President Saakashvili said on July 26, that one part of the Georgian opposition, which he described as “marginal”, had long been linked to Georgian organized crime network in Europe and Russia and added that it had been confirmed by the Austrian police report.
The German daily, Frankfurter Rundschau, and then The Wall Street Journal reported in June and July, respectively, citing a 66-page report by the Austrian Federal Criminal Police Office, that Georgian organized crime network raised funds for the Georgian opposition groups, whose identities were not revealed in the articles, to finance lengthy street protest rallies in 2009, involving blocking of main thoroughfare in Tbilisi for over three months with improvised prison cells.
“It is no secret that, unfortunately, one part of political spectrum – I am speaking about a marginalized part of the opposition and all the elections have demonstrated that they have no support – so, this marginalized part, which does not run for the elections at all but call themselves politicians – they are actively linked with organized crime,” Saakashvili said in live televised remarks, while meeting with senior officials from the ministry in charge of penitentiary system.
“We know about it and it is not our speculation. The Austrian police have published a voluminous report, which clearly shows that street protest rallies in Tbilisi were financed by Georgian organized crime, including from Austria and other European countries and of course from Russia,” Saakashvili said.
“Therefore, the esthetics of these rallies was not accidental – cells, thieves, criminal slang on TV. A small part of the society yielded to it and got engaged in it actively. We met it cold-bloodedly, because I know, that criminals are cowards, the political rallies financed by criminals were doomed to failure and nobody would have been able to impose the logic of cells, cages and thieves on the society. But the fact that it was financed by Georgian mafia including with the help of foreign centers is confirmed by Austrian police and European press was also writing about it. I think that those politicians, who were openly associated with it, should be ashamed. I think that the voters have already delivered a verdict to them during the last elections and the same will happen in the future,” Saakashvili added.

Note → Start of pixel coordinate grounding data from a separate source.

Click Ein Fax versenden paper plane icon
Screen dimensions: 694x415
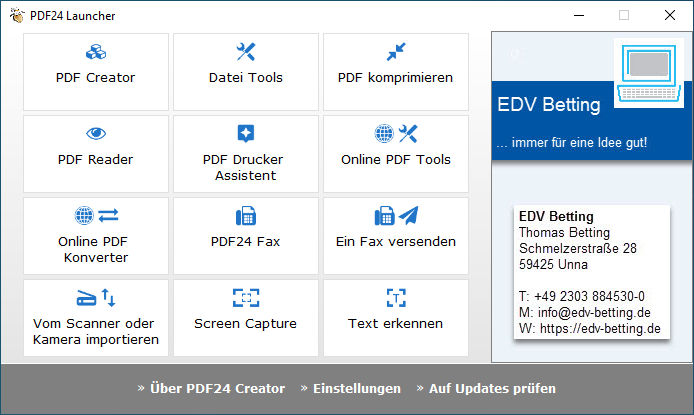coord(408,215)
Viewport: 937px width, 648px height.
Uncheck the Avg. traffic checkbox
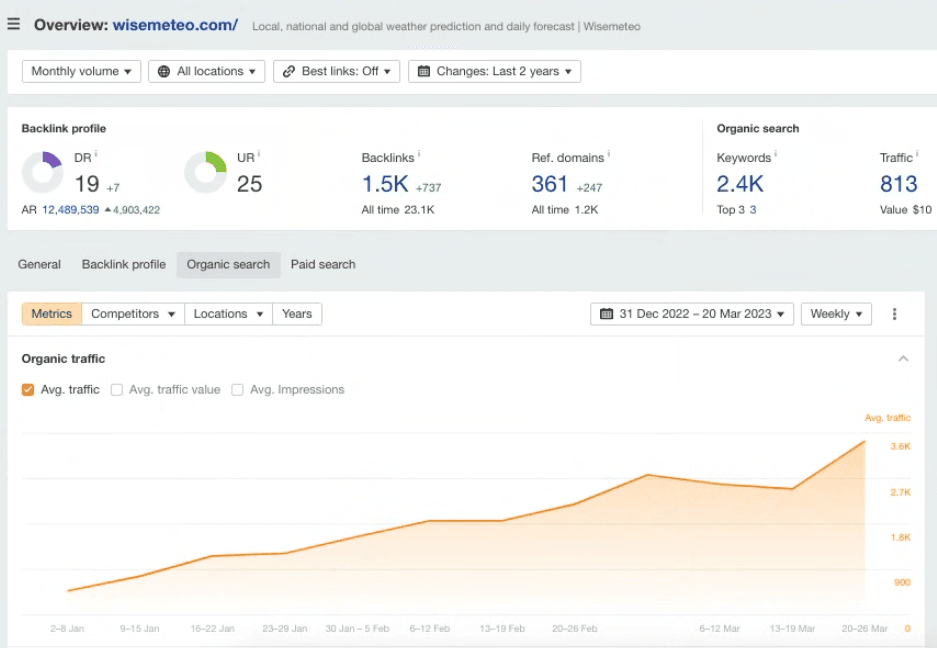28,390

He made the remarks when speaking about the problems, which the authorities faced in the penitentiary system few years ago and said that one of the key challenges was to eradicate the practice when criminal world was ruled by criminal bosses from within the prisons. Saakashvili said that when in late 2005 he appointed Bacho Akhalaia, who is now defense minister, on the post of prison system chief, the priority was “to isolate” criminal bosses.
“We were warned that it would trigger prison riot; but Bacho [Akhalaia] responded: ‘we are not afraid.’ There really was a riot and he had to resort to force,” Saakashvili said, referring to violence in the Tbilisi prison in March, 2006 in which seven inmates were killed.
Saakashvili said that at the time Akhalaia was criticized by those people, “who are actively linked with criminal [groups]; I am absolutely sure about that.”
He said that now the priority was “to humanize prison”; he also said that the government’s policy direct towards decrease of crime rate has resulted in increase of prison population, which should be tackled by ongoing process of building new prison facilities.
According to the Public Defender’s human rights report, overcrowded prison cells remained a problem, which on the one hand was a result of increasing number of inmates and lack of infrastructure, and on the other hand by government’s criminal justice policy and current practice of consecutive sentencing of convicts.
Saakashvili said at the same meeting with the ministry staff that consecutive sentencing of convicts “through which the prison term may reach dozens of years, is not normal.” He added that Georgia should now move “to European system, which is more liberal.”